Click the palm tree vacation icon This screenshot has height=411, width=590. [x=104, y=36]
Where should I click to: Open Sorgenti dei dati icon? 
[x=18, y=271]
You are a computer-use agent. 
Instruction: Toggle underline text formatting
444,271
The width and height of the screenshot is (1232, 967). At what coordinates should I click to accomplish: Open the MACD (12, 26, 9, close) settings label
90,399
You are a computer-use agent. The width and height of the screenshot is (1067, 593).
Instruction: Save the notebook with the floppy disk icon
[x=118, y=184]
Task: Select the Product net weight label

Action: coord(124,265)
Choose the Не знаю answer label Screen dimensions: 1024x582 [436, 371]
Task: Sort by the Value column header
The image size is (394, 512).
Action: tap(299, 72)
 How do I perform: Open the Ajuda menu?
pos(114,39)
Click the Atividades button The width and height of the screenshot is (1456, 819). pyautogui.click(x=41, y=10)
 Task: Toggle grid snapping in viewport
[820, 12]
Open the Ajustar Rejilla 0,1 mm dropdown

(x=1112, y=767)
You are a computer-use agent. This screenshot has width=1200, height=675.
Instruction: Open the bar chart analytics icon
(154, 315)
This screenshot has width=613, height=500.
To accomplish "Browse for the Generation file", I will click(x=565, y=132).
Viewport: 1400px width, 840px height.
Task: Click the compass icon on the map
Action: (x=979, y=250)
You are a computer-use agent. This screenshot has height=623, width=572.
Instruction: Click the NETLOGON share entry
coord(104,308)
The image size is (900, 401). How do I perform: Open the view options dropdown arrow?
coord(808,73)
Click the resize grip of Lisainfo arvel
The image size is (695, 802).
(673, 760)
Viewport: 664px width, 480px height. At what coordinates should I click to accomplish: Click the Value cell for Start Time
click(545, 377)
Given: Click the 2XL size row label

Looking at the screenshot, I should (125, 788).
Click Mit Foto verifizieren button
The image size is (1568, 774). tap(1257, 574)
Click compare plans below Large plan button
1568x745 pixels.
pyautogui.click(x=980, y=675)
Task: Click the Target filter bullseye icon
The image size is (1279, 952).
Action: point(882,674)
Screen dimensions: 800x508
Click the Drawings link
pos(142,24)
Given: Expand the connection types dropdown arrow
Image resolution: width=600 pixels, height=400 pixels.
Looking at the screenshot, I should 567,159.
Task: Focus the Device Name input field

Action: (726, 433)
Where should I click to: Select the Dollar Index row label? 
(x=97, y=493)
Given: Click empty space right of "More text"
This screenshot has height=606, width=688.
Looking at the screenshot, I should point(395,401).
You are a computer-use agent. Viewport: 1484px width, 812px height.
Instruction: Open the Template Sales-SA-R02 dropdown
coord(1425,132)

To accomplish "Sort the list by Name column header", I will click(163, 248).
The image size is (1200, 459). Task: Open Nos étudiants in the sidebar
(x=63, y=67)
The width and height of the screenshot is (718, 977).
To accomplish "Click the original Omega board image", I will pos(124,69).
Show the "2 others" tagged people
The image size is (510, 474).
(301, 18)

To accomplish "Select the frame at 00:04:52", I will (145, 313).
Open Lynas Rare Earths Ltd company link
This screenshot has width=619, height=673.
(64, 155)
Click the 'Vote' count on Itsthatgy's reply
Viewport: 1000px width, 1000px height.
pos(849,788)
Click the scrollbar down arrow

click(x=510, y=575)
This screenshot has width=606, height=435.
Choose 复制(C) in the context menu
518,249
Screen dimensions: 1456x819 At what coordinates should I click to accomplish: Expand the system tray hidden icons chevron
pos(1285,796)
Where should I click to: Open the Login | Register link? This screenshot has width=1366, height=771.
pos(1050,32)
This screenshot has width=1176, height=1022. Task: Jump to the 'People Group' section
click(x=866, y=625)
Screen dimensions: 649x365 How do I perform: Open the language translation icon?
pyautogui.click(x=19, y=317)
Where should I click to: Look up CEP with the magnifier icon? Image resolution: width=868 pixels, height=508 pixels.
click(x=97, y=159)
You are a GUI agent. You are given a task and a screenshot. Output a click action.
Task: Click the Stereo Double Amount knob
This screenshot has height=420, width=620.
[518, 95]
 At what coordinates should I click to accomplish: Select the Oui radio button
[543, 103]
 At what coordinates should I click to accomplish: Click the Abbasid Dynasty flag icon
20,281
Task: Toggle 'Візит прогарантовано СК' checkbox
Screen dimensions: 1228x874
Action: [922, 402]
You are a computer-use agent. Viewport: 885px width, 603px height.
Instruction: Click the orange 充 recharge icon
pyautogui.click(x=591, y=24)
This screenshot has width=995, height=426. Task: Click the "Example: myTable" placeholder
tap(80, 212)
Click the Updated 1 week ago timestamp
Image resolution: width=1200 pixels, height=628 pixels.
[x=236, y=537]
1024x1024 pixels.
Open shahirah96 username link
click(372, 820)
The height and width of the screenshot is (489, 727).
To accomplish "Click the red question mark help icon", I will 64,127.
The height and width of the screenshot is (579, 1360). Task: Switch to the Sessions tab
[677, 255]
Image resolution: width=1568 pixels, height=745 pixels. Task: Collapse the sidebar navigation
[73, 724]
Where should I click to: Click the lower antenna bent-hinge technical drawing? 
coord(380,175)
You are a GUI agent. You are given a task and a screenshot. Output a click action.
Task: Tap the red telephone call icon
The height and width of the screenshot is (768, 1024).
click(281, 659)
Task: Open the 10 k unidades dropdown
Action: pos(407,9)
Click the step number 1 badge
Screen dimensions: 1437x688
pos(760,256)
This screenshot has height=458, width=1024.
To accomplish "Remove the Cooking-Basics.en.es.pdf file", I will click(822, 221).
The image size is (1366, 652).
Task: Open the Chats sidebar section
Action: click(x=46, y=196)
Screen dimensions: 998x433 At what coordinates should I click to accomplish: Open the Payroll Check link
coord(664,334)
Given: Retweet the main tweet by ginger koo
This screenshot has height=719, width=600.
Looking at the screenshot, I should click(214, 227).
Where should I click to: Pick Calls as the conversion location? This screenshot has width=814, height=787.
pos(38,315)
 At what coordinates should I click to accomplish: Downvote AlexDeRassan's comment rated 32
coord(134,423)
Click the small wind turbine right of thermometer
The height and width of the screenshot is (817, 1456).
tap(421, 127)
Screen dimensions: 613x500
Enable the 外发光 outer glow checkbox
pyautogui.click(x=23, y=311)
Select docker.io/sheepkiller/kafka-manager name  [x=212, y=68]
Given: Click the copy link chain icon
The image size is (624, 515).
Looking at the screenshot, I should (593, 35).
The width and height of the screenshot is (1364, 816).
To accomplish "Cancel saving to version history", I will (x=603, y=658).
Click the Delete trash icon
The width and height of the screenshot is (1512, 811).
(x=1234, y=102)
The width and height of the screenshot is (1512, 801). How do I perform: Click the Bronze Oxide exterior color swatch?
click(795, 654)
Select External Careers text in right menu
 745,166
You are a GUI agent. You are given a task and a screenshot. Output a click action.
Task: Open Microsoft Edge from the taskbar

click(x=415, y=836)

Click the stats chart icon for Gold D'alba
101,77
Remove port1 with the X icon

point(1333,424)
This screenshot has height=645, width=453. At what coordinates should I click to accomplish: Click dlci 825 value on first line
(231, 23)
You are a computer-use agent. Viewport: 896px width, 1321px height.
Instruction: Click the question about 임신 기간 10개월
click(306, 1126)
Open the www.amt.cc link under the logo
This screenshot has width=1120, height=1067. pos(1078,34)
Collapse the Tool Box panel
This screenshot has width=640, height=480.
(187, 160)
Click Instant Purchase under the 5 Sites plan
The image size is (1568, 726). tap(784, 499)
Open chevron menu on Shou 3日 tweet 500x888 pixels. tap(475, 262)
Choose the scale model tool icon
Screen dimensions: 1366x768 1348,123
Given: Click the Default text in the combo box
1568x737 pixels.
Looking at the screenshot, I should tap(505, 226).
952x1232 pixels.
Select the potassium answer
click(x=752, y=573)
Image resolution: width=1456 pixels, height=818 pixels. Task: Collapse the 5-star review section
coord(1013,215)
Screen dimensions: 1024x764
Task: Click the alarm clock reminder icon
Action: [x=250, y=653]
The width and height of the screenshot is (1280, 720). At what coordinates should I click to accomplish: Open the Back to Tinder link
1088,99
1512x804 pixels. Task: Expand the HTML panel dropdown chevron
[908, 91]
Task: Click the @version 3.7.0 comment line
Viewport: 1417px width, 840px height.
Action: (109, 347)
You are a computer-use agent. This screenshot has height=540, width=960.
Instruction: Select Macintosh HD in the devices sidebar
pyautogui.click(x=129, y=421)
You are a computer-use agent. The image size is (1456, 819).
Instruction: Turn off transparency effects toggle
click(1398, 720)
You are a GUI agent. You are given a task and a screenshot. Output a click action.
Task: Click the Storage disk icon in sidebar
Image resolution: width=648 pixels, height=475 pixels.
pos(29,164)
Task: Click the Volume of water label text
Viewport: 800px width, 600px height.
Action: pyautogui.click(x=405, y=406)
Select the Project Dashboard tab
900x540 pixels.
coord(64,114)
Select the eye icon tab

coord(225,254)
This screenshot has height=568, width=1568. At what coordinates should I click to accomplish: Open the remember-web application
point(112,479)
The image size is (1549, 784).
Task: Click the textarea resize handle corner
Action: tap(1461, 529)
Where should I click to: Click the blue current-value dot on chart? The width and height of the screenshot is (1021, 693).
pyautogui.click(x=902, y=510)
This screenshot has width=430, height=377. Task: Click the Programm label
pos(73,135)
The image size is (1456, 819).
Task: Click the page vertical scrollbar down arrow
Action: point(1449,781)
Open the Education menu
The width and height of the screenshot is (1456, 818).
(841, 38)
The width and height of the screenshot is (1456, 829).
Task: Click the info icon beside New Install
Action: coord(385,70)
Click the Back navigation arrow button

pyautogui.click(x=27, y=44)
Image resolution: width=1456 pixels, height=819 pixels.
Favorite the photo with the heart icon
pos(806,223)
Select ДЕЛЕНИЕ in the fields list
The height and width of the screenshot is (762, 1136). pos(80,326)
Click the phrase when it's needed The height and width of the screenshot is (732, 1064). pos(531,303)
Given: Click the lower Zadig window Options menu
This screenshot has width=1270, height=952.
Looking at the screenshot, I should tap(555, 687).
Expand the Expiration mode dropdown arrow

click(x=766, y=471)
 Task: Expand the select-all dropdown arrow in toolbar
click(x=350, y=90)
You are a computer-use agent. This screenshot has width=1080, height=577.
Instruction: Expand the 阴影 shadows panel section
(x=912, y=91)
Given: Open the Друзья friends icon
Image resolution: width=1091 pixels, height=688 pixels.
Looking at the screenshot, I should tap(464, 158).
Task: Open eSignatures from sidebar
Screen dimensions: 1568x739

WRITTEN INSTRUCTION:
Swap "radio button" for "option button" in the part of the entries that opens with the line containing "At what coordinates should I click to accomplish: Select" and closes with the line containing "pyautogui.click(x=591, y=24)", and give only those lines back with nothing else changed.

WRITTEN REPLY:
 At what coordinates should I click to accomplish: Select the Oui option button
[543, 103]
 At what coordinates should I click to accomplish: Click the Abbasid Dynasty flag icon
20,281
Task: Toggle 'Візит прогарантовано СК' checkbox
Screen dimensions: 1228x874
Action: [922, 402]
You are a computer-use agent. Viewport: 885px width, 603px height.
Instruction: Click the orange 充 recharge icon
pyautogui.click(x=591, y=24)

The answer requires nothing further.